**PROBLEM DETAILS**
Write out every line below that contains "click".

**RECORDS SHOWN**
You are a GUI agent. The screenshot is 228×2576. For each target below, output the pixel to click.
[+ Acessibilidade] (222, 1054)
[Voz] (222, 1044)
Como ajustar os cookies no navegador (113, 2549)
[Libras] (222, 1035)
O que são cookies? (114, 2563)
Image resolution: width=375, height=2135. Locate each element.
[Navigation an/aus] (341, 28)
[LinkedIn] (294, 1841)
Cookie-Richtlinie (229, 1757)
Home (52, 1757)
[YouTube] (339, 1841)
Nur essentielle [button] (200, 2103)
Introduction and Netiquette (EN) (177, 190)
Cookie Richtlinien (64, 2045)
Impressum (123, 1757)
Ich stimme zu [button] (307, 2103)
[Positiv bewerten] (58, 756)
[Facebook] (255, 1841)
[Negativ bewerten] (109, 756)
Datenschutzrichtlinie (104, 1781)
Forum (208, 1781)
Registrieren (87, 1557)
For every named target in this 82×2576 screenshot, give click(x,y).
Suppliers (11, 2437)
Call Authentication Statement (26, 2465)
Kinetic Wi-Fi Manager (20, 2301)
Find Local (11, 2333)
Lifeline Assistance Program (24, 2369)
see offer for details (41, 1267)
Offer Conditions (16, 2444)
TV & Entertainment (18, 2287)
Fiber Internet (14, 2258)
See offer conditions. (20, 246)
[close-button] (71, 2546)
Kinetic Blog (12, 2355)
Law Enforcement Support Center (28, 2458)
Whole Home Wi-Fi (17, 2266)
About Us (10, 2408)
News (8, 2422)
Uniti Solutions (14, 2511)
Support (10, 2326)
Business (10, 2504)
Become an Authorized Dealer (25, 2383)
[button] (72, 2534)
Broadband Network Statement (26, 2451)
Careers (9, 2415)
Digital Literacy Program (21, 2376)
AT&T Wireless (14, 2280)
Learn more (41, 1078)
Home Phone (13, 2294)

**OUTPUT OF THE TASK**
You are a GUI agent. The screenshot is 228×2576. For each target below, output the pixel to click.
For every named target in this 82×2576 screenshot, give click(x,y).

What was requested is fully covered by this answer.